■ Set exercise 1: Name every football club that appears in the piece about Chelsea and the sanctions.
■ Set exercise 2: Carry the piece about Chelsea and the sanctions forward from its final sentence.

■ Page excerpt:
########################################

What Chelsea has been experiencing in the last couple of weeks is something that you would expect to read in your local newspaper about whatever low-level amateur team.

Players struggling to put together their last savings to rent a lousy van and reach the location of their next away game.

That's still not the case of Chelsea, but, paradoxically, they are getting closer to it.

Recently, we've spoken about Russian oligarch Roman Abramovich's intention to sell the team, following the sanctions perpetrated by the UK government to Russian businesspeople operating in the country.

As the club is still technically owned by Abramovich, the sanctions include the ban from selling tickets and the prohibition to spend more than £20,000 per match on travel costs.

At the moment, the club is operating under a special license.

Photograph: Tom Jenkins/The Guardian

So, will we see Tomas Tuchel and his gang hitchhiking to Lille to play the second leg Champions League last 16 second leg match against Lille on Wednesday?

"My last information is that we have a plane, that we can go by plane and come back by plane," Tuchel declared after his team's 1-0 win against Newcastle.

########################################

■ Data:
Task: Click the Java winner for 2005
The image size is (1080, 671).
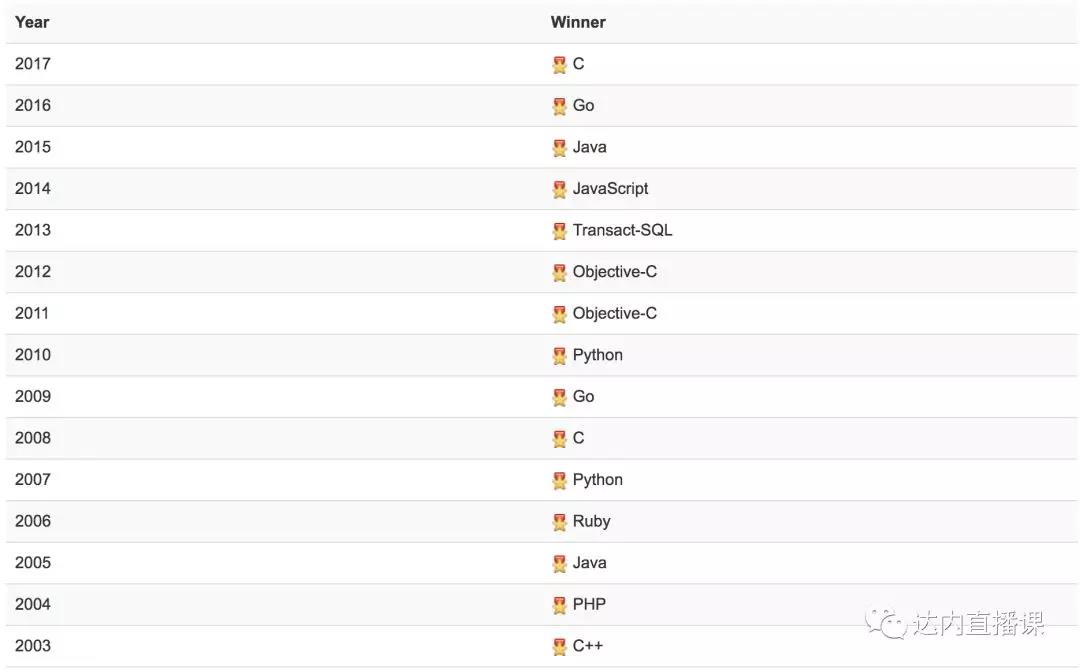Action: 590,563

########################################

■ Output 1: Chelsea, Newcastle, Lille

■ Output 2:
"If not we go by train, if not we go by bus. if not, I'll drive a seven-seater! And I will do. Mark my words I will do. I will arrive there."

Tuchel doesn't seem to have lost that inner fire that guides every young sports person chasing to make his dream come true.

"If you'd asked me 20 or 30 years ago if I would join a Champions League match at the sideline and what I was willing to do, I would have said, 'Ok, when do I have to be where?'"

"And why should this change? I will be there. We will be there."

Chelsea is set to play at Stade Pierre Mauroy, looking to move to the Champions League quarter-finals.

Last month, the Blues stooked a claim on that, sealing a 2-0 win at Stamford Bridge in the first leg.

The two goals scored by Kai Havertz and Christian Pulisic leave the team in a favorable position for Wednesday's second leg.